Entries on target coordinates
====

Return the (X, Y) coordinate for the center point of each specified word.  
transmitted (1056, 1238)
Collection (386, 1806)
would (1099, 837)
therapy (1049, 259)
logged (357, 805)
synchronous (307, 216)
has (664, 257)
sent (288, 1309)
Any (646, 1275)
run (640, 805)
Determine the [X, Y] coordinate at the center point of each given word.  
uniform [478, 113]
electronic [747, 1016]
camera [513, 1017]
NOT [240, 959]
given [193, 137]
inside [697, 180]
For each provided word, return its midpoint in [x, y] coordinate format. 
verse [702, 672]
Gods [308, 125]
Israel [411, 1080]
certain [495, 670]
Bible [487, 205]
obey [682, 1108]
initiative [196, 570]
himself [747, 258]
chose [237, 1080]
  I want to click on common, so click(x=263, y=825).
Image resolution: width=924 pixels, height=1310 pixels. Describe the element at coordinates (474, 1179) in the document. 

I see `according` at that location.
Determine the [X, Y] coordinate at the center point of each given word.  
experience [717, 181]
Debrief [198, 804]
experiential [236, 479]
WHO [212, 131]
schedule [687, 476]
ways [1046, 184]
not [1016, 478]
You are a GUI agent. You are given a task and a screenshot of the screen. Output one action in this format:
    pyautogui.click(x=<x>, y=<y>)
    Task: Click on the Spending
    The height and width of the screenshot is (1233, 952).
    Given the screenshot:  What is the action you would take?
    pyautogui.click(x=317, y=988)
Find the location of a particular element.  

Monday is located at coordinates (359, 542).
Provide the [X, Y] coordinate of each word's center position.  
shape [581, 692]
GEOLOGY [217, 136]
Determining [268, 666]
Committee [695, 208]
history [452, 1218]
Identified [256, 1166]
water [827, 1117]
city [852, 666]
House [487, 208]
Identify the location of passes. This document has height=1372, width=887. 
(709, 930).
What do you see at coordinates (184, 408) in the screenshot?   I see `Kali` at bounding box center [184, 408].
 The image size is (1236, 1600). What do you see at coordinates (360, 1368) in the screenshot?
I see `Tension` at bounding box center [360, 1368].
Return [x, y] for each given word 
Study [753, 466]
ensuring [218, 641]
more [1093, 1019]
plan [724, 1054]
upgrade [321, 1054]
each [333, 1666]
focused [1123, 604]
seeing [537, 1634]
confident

====

▶ **EXERCISE OBJECTIVE**: Please copy out every row above, word for word and without any changes.

▶ **THE RESPONSE**:
Return the (X, Y) coordinate for the center point of each specified word.  
transmitted (1056, 1238)
Collection (386, 1806)
would (1099, 837)
therapy (1049, 259)
logged (357, 805)
synchronous (307, 216)
has (664, 257)
sent (288, 1309)
Any (646, 1275)
run (640, 805)
Determine the [X, Y] coordinate at the center point of each given word.  
uniform [478, 113]
electronic [747, 1016]
camera [513, 1017]
NOT [240, 959]
given [193, 137]
inside [697, 180]
For each provided word, return its midpoint in [x, y] coordinate format. 
verse [702, 672]
Gods [308, 125]
Israel [411, 1080]
certain [495, 670]
Bible [487, 205]
obey [682, 1108]
initiative [196, 570]
himself [747, 258]
chose [237, 1080]
  I want to click on common, so click(x=263, y=825).
Image resolution: width=924 pixels, height=1310 pixels. Describe the element at coordinates (474, 1179) in the document. 

I see `according` at that location.
Determine the [X, Y] coordinate at the center point of each given word.  
experience [717, 181]
Debrief [198, 804]
experiential [236, 479]
WHO [212, 131]
schedule [687, 476]
ways [1046, 184]
not [1016, 478]
You are a GUI agent. You are given a task and a screenshot of the screen. Output one action in this format:
    pyautogui.click(x=<x>, y=<y>)
    Task: Click on the Spending
    The height and width of the screenshot is (1233, 952).
    Given the screenshot:  What is the action you would take?
    pyautogui.click(x=317, y=988)
Find the location of a particular element.  

Monday is located at coordinates (359, 542).
Provide the [X, Y] coordinate of each word's center position.  
shape [581, 692]
GEOLOGY [217, 136]
Determining [268, 666]
Committee [695, 208]
history [452, 1218]
Identified [256, 1166]
water [827, 1117]
city [852, 666]
House [487, 208]
Identify the location of passes. This document has height=1372, width=887. 
(709, 930).
What do you see at coordinates (184, 408) in the screenshot?   I see `Kali` at bounding box center [184, 408].
 The image size is (1236, 1600). What do you see at coordinates (360, 1368) in the screenshot?
I see `Tension` at bounding box center [360, 1368].
Return [x, y] for each given word 
Study [753, 466]
ensuring [218, 641]
more [1093, 1019]
plan [724, 1054]
upgrade [321, 1054]
each [333, 1666]
focused [1123, 604]
seeing [537, 1634]
confident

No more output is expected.